[Opening WORKING DATA section]
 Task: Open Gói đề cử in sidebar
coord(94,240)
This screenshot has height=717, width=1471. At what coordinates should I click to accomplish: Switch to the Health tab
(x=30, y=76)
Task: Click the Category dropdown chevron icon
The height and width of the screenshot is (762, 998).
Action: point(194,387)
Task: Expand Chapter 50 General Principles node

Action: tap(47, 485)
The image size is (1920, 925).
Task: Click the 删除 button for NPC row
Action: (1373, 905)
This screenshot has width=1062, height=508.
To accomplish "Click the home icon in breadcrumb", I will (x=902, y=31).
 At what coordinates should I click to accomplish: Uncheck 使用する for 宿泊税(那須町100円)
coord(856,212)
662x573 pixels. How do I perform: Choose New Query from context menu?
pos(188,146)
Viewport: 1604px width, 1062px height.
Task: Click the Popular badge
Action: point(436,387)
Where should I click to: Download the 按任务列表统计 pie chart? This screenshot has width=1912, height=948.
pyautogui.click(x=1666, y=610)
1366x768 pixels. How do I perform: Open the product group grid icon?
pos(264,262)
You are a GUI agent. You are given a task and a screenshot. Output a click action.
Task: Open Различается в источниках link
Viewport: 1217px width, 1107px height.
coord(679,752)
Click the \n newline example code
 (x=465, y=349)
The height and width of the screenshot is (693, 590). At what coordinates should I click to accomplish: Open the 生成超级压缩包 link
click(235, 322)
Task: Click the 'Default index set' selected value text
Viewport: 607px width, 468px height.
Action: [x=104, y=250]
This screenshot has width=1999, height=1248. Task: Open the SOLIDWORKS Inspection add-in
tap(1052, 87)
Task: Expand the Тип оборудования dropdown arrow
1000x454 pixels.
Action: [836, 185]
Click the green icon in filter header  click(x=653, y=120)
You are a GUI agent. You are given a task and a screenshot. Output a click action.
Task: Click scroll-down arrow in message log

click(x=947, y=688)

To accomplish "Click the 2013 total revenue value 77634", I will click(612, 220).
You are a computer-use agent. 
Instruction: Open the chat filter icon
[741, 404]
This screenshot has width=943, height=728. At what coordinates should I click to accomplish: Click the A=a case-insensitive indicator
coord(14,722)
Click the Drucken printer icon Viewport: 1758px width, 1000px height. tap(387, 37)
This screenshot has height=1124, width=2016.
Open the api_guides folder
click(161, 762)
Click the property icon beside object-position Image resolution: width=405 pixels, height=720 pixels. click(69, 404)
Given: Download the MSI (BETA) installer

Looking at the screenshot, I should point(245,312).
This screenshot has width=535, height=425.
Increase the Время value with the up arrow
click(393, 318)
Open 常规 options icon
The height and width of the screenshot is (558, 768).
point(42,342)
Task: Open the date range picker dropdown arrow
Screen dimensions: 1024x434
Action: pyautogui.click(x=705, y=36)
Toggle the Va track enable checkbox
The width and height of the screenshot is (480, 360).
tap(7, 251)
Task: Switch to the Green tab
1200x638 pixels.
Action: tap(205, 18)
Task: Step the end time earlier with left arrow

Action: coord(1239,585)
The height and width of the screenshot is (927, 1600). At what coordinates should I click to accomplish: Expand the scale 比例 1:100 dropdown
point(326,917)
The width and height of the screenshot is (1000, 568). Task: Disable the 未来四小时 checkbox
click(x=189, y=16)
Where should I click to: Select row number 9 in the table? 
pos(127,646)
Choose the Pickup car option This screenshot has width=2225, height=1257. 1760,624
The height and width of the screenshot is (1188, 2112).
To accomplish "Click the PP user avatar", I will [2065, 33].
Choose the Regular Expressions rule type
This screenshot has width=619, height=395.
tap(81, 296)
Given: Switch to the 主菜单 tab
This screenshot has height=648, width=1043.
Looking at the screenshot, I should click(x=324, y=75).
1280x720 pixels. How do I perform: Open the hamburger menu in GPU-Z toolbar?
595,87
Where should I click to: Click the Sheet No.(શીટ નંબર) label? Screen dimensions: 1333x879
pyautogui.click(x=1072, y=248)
[Closing WORKING DATA section]
TASK TO COMPLETE
Which lines above run from the one containing "The height and width of the screenshot is (762, 998)." to the one containing "Task: Expand the"? Give them again exactly, both ends included.

THE COMPLETED TASK
The height and width of the screenshot is (762, 998).
Action: point(194,387)
Task: Expand Chapter 50 General Principles node

Action: tap(47, 485)
The image size is (1920, 925).
Task: Click the 删除 button for NPC row
Action: (1373, 905)
This screenshot has width=1062, height=508.
To accomplish "Click the home icon in breadcrumb", I will (x=902, y=31).
 At what coordinates should I click to accomplish: Uncheck 使用する for 宿泊税(那須町100円)
coord(856,212)
662x573 pixels. How do I perform: Choose New Query from context menu?
pos(188,146)
Viewport: 1604px width, 1062px height.
Task: Click the Popular badge
Action: point(436,387)
Where should I click to: Download the 按任务列表统计 pie chart? This screenshot has width=1912, height=948.
pyautogui.click(x=1666, y=610)
1366x768 pixels. How do I perform: Open the product group grid icon?
pos(264,262)
You are a GUI agent. You are given a task and a screenshot. Output a click action.
Task: Open Различается в источниках link
Viewport: 1217px width, 1107px height.
coord(679,752)
Click the \n newline example code
 (x=465, y=349)
The height and width of the screenshot is (693, 590). At what coordinates should I click to accomplish: Open the 生成超级压缩包 link
click(235, 322)
Task: Click the 'Default index set' selected value text
Viewport: 607px width, 468px height.
Action: [x=104, y=250]
This screenshot has width=1999, height=1248. Task: Open the SOLIDWORKS Inspection add-in
tap(1052, 87)
Task: Expand the Тип оборудования dropdown arrow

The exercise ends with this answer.